Can “made up” languages help computers translate real ones?

PDF version of the article

In the late 1880s a Russian-born doctor Leyzer Leyvi Zamengov created an easy-to-learn, politically neutral language aimed at transcending nationality and fostering peace between people with different languages. Dubbed “Esperanto”, the artificial language still has a significant presence in over 100 countries today with estimates of fluent Esperanto speakers ranging from 10,000 to 2 million worldwide[1]

The idea of communication via artificial language by Zamengov and others, today is known as constructed languages or “conlangs”.  Hollywood and the film industry in general is particularly fond of conlangs, which offer a quick way of instilling a certain kind of exoticism  in even the most run of the mill scenarios.  What do the box office hits Star Trek, Game of thrones and Avatar have in common? They all have their own conlang: the Klingon, Dothraki or Na'vi languages, which were specifically designed to enrich their different universes with a touch of the strangely unknown. The sounds, vowels and consonants of these languages were chosen exactly as you would choose costumes and makeup to convey the brutality or the softness of these imaginary worlds. These constructed languages are in fact languages in the proper sense of the term, in which dialogues are written, to which linguistics theories apply, albeit without the complexity of our natural languages, since these languages can be described in extenso.  This inherent factor means that conlangs are also an efficient way to help computers translate text into multiple languages – on the fly.

The challenges of machine learning

Despite 60 years of research in computational linguistics, computers still fail to grasp the meaning of the most simple of sentences and ambiguity still plagues the most refined linguistic theories. We human beings solve ambiguities with our understanding of the world, with our capacity to put utterances back into their context. In contrast, the most advanced techniques such as machine learning, can only count words or phrases, relying on co-occurrences and word distances to make sense of texts and documents.
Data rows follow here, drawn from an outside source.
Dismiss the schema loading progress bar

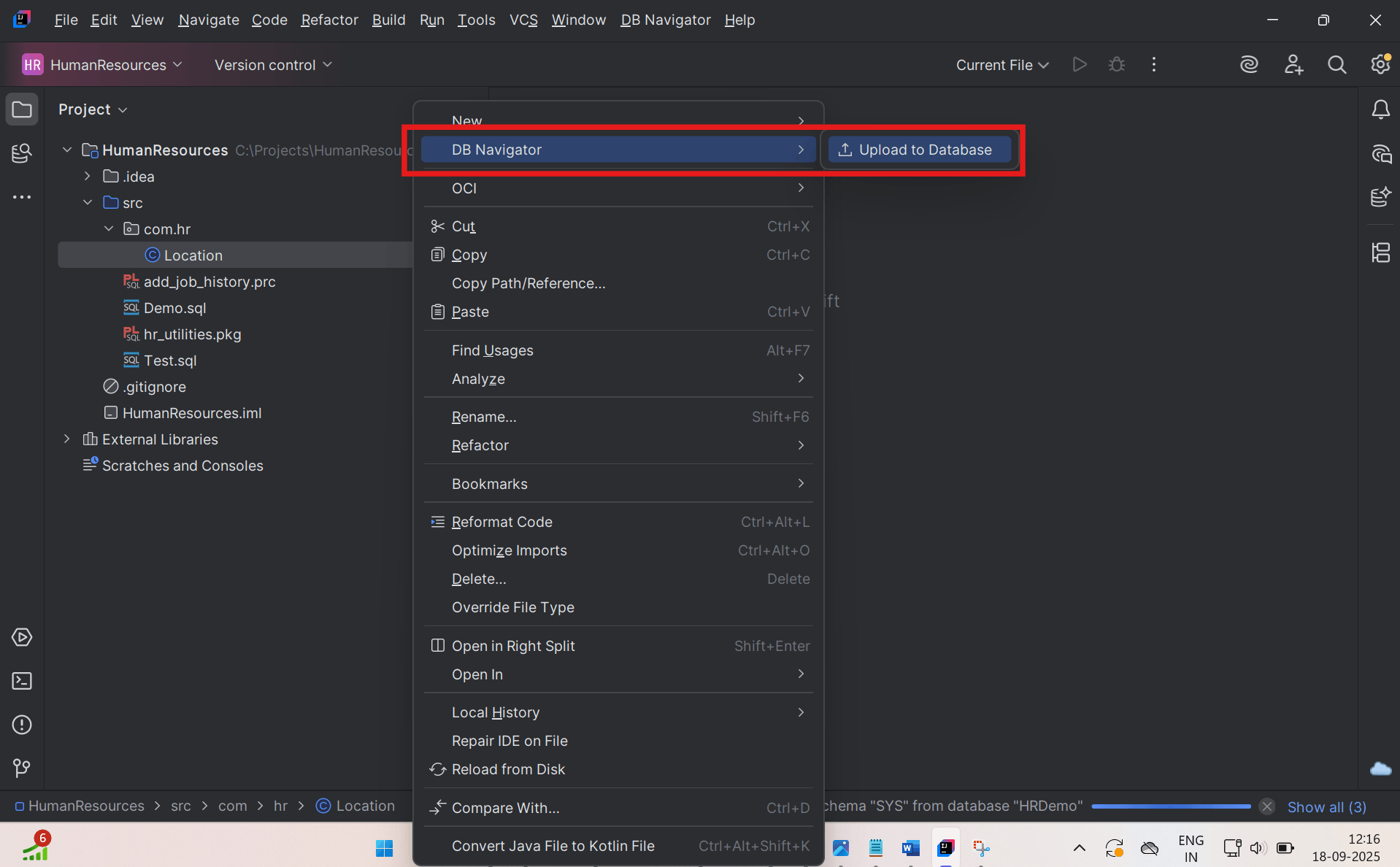(x=1266, y=806)
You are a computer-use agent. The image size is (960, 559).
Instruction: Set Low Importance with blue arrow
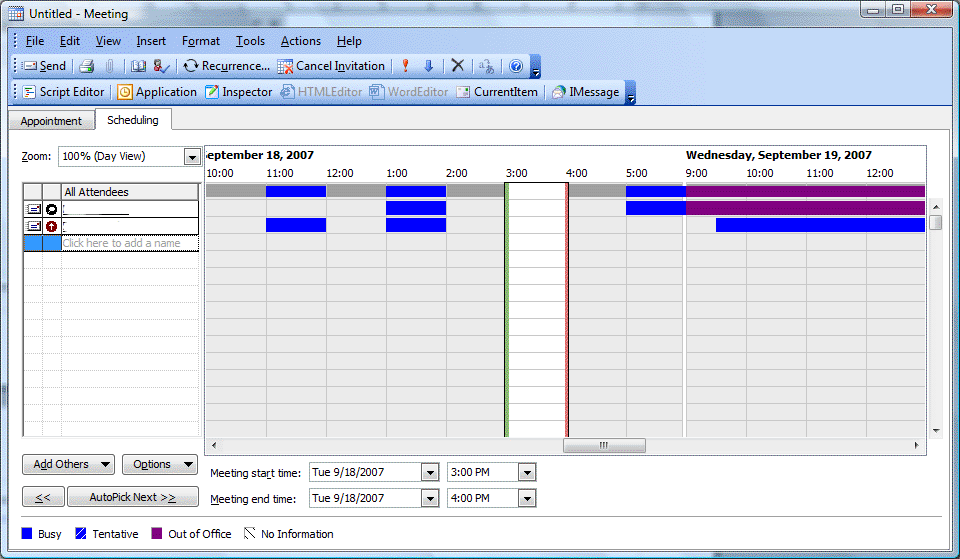[429, 66]
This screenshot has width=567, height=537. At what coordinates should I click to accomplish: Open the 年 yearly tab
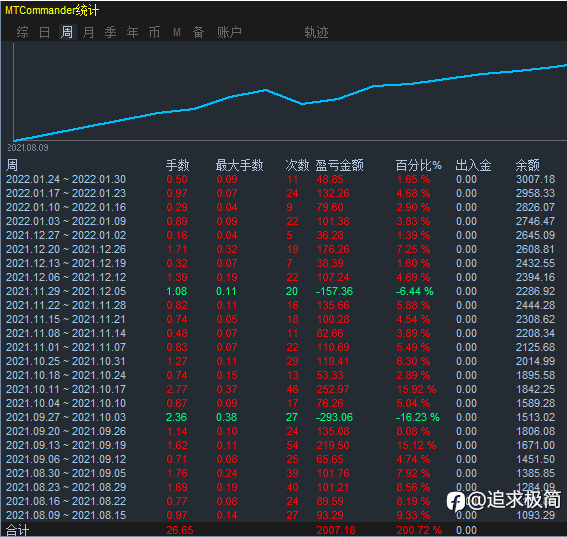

For instance, a very simple sentence such as “The dogs are loud” will be correctly translated into French, by a well known translation site, as “Les chiens sont bruyants”. However, if the sentence is modified into “The dogs are way too loud”, then the same site yields “Les chiens sont beaucoup trop fort”, which means “The dogs are way too strong”: a quite surprising semantic drift from the original English sentence. Furthermore, the agreement between “fort” and “chiens” is lost in translation. Thus, even the most advanced translation systems can be easily disrupted with a few modifications. This is because texts are ambiguous, terribly ambiguous. Natural languages have evolved in a rather organic way, without any actual plan, hence this inextricable fabric, with which our computer programs have so many difficulties. At each step, syntactic analyzers or parsers are confronted with ambiguous words and ambiguous constructions. The combinatorial aspect of natural language is such that a computer program might end up with thousands of potential analyses for a regular sentence of twenty words. Machine Learning techniques have tried to reduce this complexity, weighting words and constructions to feed complex classifiers, but ambiguity cannot always be reduced to correlation. Parsers are dumb, they analyze sentences one after the other without keeping track of past analyses. What we need is a non-ambiguous representation which could be used not only to store previous analyses, but also data from the real world, an intermediary structure which would be close to a human language but would have the properties of a computer language: a constructed natural language that could be compiled as a program, in other words a conlang. John McCarthy, the man who coined the term “Artificial Intelligence”, had this idea back in 1976[2] , when he proposed to solve Natural Language Processing issues with what he called Artificial Natural Languages, another name for conlang.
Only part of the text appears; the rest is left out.